=== Work instruction ===
Gather each line of the records where "magnifier" appears.

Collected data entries
● ● ●
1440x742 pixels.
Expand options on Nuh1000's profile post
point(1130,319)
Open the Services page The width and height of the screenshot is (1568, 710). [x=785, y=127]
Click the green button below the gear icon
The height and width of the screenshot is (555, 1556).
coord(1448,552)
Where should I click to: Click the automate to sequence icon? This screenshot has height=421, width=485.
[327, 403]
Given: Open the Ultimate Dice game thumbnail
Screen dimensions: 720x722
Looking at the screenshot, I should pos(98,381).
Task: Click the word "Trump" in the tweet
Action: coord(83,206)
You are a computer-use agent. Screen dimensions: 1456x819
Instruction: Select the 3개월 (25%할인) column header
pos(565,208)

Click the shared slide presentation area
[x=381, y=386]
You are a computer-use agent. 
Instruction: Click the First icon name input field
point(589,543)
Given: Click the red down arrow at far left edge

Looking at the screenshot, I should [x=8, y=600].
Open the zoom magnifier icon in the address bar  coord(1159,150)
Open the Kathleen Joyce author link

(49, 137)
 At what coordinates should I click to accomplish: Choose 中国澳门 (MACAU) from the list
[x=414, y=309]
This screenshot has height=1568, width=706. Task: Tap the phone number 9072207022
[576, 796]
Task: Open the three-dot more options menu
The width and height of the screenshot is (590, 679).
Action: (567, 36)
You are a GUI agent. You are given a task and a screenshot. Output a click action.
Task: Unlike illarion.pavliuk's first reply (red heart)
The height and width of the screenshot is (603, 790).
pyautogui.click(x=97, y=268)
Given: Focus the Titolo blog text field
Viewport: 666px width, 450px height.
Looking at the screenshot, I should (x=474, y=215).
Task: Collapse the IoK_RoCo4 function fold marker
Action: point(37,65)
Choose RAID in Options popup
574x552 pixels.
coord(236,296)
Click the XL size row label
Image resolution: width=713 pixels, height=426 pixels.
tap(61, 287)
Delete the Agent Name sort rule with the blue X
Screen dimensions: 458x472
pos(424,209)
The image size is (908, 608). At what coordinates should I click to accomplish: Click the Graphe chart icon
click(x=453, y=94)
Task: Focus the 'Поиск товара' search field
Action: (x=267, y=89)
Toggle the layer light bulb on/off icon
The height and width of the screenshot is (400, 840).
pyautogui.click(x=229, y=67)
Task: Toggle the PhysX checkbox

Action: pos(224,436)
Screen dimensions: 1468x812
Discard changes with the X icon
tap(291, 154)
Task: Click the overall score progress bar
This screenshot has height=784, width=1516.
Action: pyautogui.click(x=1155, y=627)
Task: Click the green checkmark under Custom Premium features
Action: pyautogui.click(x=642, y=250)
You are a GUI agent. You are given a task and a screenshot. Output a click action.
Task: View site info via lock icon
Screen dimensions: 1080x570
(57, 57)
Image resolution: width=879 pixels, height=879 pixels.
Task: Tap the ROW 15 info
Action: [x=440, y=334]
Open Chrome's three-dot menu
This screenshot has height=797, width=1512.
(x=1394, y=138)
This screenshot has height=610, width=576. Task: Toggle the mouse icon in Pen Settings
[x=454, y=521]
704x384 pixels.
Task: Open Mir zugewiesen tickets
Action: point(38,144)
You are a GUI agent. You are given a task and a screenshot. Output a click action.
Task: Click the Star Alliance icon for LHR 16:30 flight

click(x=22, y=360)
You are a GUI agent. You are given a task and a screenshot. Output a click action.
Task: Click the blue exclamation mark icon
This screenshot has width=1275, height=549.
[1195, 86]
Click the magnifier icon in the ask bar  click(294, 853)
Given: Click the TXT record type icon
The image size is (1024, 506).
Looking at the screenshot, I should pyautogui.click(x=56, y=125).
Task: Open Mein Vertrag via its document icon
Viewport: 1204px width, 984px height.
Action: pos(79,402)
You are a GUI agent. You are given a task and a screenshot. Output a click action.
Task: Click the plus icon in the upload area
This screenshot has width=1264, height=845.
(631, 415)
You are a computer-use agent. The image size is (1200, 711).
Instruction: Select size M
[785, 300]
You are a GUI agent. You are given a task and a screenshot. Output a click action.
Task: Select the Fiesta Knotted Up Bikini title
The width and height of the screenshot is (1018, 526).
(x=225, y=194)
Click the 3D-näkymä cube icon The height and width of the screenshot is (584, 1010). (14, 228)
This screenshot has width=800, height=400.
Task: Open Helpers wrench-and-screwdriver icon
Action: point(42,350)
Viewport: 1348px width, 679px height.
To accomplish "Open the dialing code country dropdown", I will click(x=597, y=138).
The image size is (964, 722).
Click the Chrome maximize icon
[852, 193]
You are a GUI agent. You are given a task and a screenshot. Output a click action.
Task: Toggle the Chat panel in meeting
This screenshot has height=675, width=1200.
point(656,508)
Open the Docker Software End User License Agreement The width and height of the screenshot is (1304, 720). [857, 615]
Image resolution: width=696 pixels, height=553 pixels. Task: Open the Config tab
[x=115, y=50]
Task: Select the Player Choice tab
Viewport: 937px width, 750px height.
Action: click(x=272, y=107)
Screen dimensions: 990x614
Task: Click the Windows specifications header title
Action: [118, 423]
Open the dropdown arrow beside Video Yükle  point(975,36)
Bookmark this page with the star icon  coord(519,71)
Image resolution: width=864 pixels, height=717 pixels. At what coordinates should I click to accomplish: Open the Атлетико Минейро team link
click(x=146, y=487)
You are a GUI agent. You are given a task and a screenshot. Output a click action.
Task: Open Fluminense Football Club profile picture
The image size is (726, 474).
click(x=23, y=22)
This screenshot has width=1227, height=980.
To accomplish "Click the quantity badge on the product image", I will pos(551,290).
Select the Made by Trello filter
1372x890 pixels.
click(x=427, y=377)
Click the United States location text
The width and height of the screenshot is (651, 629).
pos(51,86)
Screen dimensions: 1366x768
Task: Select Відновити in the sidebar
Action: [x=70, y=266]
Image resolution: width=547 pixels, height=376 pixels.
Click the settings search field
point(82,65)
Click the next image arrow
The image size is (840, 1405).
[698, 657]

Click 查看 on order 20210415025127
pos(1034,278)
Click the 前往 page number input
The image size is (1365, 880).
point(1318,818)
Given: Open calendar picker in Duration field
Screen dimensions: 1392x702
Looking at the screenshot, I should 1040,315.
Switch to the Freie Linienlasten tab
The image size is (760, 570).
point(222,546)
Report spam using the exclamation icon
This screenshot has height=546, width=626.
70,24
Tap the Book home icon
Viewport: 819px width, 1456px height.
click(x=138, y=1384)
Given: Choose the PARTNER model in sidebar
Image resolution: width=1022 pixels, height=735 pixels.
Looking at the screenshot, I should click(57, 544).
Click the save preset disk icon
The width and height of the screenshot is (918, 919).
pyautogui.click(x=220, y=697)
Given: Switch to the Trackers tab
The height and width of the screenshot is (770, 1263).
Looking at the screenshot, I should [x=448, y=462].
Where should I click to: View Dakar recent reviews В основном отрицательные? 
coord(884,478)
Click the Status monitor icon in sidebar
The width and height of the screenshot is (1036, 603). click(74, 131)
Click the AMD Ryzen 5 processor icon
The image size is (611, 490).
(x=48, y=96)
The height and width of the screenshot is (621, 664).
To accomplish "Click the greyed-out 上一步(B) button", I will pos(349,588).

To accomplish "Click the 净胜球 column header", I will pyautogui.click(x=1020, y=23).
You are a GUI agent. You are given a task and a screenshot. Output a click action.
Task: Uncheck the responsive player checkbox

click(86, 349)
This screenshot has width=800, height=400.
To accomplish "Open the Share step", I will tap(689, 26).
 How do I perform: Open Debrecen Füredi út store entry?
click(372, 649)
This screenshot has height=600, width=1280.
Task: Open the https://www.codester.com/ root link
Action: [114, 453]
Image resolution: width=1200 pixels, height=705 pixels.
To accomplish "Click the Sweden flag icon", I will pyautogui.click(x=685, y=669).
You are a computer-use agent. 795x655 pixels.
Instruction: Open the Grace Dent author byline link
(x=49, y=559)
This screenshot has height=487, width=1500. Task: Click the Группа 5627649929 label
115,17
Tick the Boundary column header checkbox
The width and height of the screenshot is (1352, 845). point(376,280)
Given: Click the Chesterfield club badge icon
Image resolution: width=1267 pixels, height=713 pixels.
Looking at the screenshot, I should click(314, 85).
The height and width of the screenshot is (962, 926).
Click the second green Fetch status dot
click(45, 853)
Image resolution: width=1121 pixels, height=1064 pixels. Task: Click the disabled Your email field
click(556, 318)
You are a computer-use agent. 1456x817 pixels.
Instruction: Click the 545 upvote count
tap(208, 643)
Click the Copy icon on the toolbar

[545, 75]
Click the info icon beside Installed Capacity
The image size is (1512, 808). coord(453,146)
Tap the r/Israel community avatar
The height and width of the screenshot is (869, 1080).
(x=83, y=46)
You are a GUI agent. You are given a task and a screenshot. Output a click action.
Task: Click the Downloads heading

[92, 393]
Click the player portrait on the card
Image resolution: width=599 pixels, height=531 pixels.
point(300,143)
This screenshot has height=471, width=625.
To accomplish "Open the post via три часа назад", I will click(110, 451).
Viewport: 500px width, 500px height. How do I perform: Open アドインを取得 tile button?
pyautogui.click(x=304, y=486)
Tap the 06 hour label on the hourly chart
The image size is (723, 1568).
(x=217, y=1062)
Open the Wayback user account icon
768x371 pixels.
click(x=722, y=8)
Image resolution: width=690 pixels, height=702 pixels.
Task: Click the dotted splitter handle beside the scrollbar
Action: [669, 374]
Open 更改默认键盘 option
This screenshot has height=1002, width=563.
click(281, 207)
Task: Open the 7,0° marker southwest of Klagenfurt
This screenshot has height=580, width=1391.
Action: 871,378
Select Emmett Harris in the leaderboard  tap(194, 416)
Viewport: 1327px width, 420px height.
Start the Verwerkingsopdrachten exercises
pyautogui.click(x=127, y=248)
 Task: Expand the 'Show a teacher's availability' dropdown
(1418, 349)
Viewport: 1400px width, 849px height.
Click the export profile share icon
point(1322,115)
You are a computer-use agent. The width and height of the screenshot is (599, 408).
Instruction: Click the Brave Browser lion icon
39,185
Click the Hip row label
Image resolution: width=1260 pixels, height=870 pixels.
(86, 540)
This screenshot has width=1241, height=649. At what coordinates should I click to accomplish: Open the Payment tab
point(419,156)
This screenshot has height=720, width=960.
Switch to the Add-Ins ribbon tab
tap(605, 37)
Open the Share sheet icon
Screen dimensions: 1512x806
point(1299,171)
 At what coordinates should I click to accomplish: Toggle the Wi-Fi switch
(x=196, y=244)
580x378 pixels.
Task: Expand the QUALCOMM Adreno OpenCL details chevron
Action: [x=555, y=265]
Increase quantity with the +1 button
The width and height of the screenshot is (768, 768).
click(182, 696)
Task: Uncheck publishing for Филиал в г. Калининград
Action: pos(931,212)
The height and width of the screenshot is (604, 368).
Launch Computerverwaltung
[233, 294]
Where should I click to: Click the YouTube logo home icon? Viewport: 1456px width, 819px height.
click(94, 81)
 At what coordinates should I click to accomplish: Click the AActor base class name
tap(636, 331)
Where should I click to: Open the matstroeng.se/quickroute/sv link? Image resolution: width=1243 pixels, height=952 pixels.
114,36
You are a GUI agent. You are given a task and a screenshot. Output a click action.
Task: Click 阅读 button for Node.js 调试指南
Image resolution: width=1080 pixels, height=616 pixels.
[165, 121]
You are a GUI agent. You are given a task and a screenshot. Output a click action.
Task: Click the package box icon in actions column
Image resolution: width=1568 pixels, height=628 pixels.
● ● ●
=== Output for this exercise ===
Open the zoom magnifier icon in the address bar  coord(1159,150)
Click the magnifier icon in the ask bar  click(294, 853)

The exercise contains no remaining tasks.